* [What you have to do]: Which lines of the records below contain the word "pixels"? Copy each of them out.

* [Provided data]:
※ ※ ※

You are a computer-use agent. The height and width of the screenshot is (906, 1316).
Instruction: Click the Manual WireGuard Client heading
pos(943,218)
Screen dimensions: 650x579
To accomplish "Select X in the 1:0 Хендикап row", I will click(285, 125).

※ ※ ※

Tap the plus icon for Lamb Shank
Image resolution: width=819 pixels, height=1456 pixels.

※ ※ ※

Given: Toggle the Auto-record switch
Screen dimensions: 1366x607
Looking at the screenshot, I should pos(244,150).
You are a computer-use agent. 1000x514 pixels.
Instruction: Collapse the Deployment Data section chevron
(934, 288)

※ ※ ※

* [Exercise response]:
Image resolution: width=819 pixels, height=1456 pixels.
You are a computer-use agent. 1000x514 pixels.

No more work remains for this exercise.